At the time, I did not want to open a new HELOC. That would prove to be a fateful decision as I could have really used a credit line during my nearly 2 years of unemployment in recent years and would have given me an alternative to tapping retirement savings.

Now I find myself in a position where I've been working for six months, have very advantageous credit scores, but I know my current contract could come to an end. Plus, I have some major home repairs ahead of me, and I could tap the HELOC instead of the eFund that I've only just repaired this summer. I have 2/3 equity in my home, and could borrow against another third. My goal would be to not hold any long term debt but pay it down as quickly as feasible.

The question I have is whether to go with a fixed HELOC at 5% (5yr draw period, 5yr repayment period), or an adjustable HELOC starting at a minimum 4% and tied to prime (10yr draw period, 7yr fixed repayment period). There is no initial draw requirement, no prepayment penalties and closing casts are locked at $630.

Trying to predict where rates are going to go is as fruitless as trying to time the market, but my thinking is that given the current coronaeconomy, rates will probably remain low for a few years to come.

For the Adjustable, Prime will have to rise above 4% before the adjustable moves at all. But if it does start moving, I expect it would move past the 5% of the fixed rate before too long. I would have twice as long a draw period (getting me closer to retirement), but my repayment rate would be fixed at whatever the rate is in 10 years.

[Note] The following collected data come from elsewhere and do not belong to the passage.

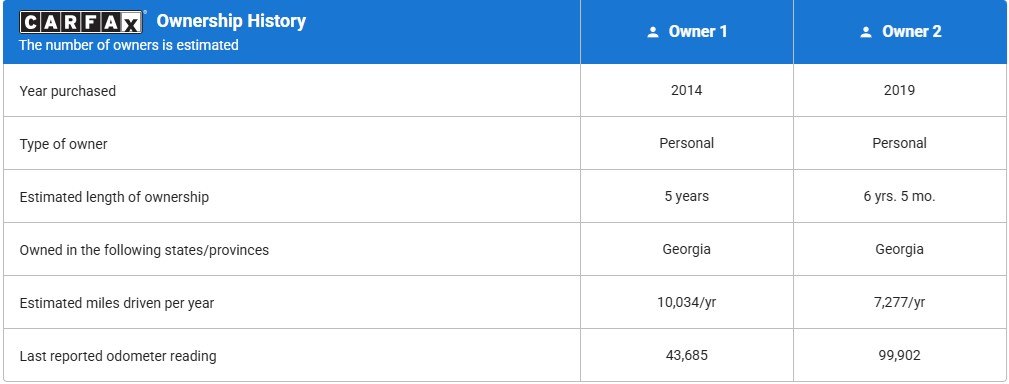The height and width of the screenshot is (384, 1009).
Task: Click the Owner 1 person icon
Action: 653,32
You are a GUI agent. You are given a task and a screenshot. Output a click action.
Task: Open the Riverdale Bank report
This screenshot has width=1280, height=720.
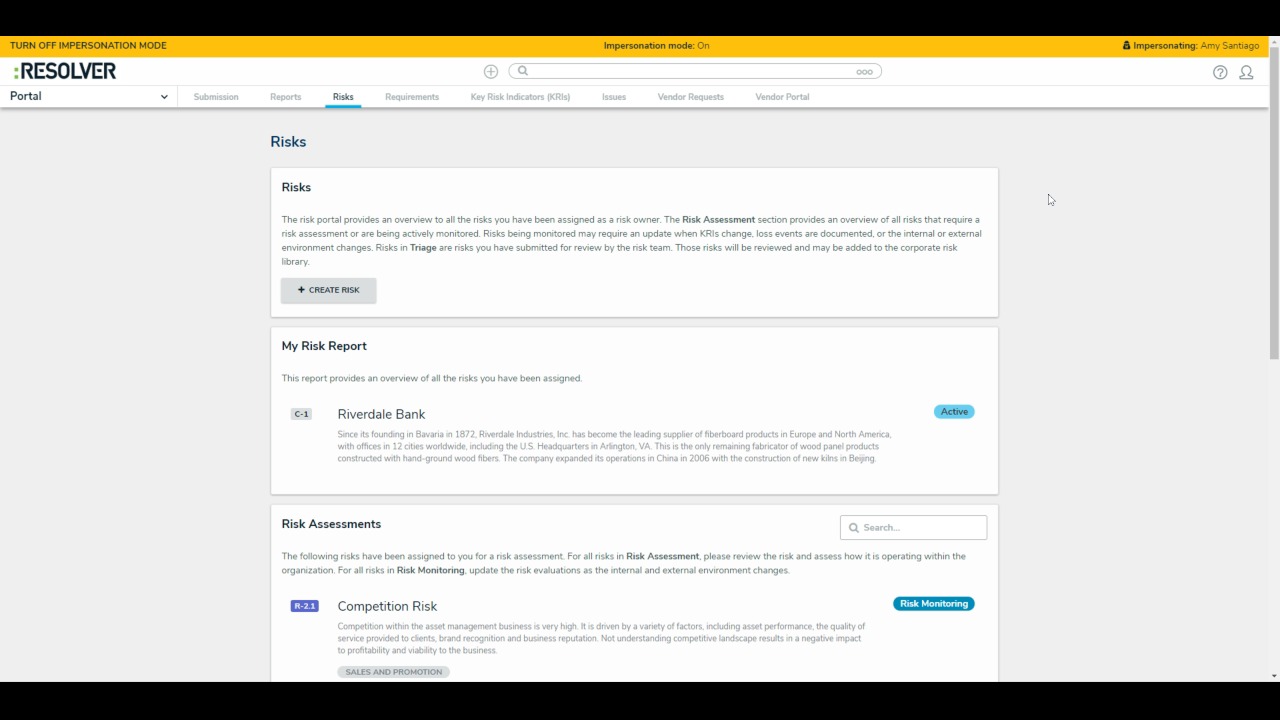pyautogui.click(x=381, y=414)
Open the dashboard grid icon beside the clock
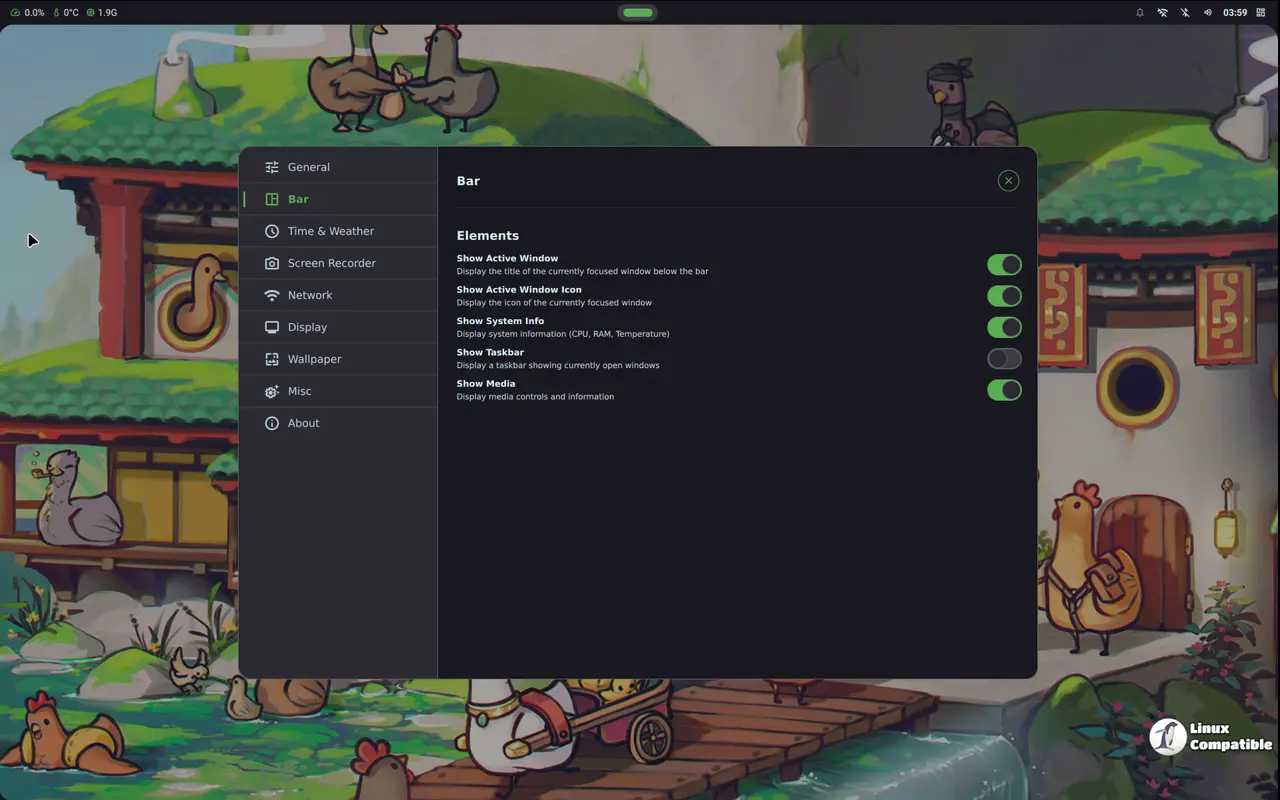The height and width of the screenshot is (800, 1280). pos(1261,13)

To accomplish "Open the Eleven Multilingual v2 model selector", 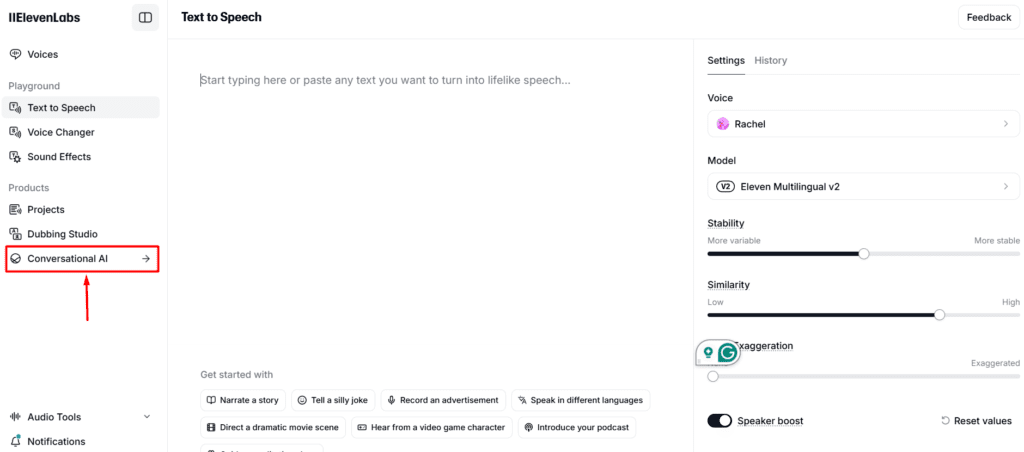I will tap(863, 186).
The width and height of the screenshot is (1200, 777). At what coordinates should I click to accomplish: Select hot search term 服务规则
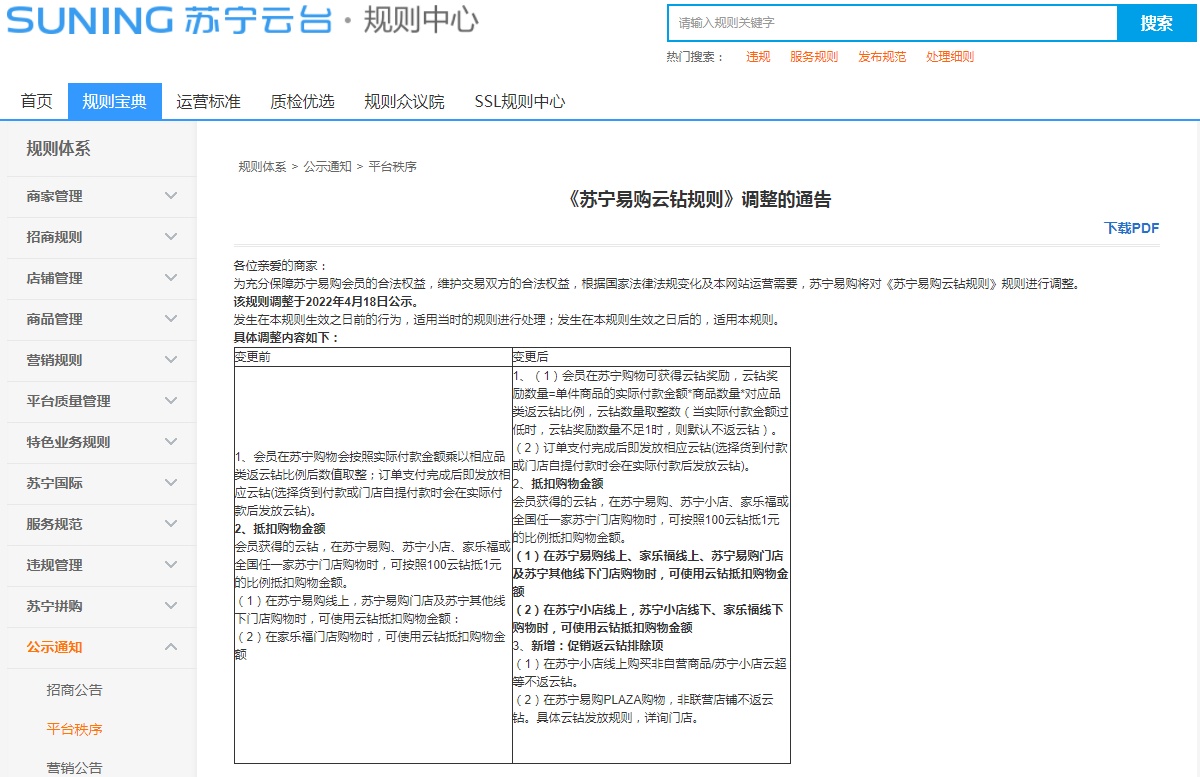813,57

With the Fixed, For a cost of 1%, I don't have to worry about rate movement but the draw period is half that of the adjustable, and the repayment period is 2 years shorter as well. However, if I treat the HELOC like a promotional credit card offer and follow a payment plan to erase the debt (and reduce interest payments), I might be able to live within the shorter time periods.

I need to move quickly because I want to make a decision on the home repairs quickly.

Who notes he also could have the option of financing the repairs at 0% over six months or 5% over 48 months...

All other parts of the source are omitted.